--- START Data provided ---

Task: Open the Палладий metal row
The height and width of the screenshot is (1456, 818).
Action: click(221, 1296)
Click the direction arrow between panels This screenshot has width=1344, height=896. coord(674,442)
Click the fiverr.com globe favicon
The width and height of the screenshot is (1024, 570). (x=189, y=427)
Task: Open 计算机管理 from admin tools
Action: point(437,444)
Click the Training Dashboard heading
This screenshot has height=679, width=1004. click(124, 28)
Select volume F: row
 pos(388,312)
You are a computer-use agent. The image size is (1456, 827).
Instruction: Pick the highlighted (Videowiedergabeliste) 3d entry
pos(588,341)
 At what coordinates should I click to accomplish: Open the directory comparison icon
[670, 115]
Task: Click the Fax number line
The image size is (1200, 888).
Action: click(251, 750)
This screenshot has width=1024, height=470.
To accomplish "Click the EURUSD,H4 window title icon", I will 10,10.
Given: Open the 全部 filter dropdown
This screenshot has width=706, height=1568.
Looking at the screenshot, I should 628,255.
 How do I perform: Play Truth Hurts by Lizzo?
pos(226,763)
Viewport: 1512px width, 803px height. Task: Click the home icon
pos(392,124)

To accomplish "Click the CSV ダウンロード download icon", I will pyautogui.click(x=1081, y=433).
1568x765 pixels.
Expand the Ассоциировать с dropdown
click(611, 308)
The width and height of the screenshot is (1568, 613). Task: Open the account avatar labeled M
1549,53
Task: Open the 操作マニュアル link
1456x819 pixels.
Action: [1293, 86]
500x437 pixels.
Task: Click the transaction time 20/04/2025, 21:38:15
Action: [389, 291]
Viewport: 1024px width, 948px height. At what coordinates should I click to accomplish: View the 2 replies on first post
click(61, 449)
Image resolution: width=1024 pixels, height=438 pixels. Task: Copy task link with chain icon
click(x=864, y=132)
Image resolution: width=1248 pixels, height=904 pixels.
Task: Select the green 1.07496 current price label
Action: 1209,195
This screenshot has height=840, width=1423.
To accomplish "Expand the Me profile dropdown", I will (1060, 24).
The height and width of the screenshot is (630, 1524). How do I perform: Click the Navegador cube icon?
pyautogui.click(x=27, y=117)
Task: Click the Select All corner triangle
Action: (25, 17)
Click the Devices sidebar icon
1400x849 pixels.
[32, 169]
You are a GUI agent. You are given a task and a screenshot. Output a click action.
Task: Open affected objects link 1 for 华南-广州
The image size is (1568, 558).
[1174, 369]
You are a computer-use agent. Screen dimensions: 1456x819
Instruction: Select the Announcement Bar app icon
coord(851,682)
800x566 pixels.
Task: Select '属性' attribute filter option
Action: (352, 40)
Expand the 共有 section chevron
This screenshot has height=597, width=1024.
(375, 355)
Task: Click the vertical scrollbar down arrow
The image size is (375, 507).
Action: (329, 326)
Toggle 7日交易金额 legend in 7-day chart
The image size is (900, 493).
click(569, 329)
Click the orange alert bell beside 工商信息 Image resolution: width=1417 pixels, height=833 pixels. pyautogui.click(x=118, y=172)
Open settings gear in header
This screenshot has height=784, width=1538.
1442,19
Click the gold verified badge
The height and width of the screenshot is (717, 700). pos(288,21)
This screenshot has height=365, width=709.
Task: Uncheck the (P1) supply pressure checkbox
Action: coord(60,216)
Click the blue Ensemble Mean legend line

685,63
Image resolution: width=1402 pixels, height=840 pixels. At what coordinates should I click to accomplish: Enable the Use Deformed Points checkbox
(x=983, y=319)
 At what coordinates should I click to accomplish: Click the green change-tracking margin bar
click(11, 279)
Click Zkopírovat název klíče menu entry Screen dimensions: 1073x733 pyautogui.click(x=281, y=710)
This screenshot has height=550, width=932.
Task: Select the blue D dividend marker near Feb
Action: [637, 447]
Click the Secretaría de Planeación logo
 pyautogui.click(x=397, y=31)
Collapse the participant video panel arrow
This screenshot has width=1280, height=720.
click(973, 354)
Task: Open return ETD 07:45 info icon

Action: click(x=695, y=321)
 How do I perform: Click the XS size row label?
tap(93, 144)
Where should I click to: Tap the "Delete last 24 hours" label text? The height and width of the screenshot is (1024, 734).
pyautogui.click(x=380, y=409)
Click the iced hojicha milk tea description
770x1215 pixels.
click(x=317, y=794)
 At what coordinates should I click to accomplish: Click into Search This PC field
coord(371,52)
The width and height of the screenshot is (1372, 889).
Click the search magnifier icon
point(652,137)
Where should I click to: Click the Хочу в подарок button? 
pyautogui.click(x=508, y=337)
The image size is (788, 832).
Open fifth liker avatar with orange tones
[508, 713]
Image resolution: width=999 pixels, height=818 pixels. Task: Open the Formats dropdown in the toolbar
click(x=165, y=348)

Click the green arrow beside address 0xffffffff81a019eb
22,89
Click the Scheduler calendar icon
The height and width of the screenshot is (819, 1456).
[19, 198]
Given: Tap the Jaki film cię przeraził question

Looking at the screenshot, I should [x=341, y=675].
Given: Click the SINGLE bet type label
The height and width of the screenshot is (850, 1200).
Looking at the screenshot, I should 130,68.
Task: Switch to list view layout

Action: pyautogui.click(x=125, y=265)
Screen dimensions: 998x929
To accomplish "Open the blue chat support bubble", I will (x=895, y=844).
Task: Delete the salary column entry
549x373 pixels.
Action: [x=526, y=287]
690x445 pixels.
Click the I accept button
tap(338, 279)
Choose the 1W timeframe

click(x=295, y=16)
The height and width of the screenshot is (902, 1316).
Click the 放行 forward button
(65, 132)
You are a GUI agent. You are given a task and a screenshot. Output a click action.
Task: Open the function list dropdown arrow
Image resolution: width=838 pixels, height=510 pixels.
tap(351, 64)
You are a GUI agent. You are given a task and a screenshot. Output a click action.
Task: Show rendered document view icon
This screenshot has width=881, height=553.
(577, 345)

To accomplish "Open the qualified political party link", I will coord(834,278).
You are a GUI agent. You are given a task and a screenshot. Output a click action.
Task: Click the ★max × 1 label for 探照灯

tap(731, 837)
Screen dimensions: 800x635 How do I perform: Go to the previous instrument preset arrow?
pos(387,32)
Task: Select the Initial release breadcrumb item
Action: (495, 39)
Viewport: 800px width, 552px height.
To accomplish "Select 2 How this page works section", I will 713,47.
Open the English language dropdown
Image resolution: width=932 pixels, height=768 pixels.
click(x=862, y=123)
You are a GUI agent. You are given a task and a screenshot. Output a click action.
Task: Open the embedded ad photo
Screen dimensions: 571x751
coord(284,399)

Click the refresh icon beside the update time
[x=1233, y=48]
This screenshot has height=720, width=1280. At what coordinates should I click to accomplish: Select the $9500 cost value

--- END Data provided ---

§ **Objective**:
How many lines in the records above contain the string "link"? Case counts. Give only the number.

§ **Exercise response**:
4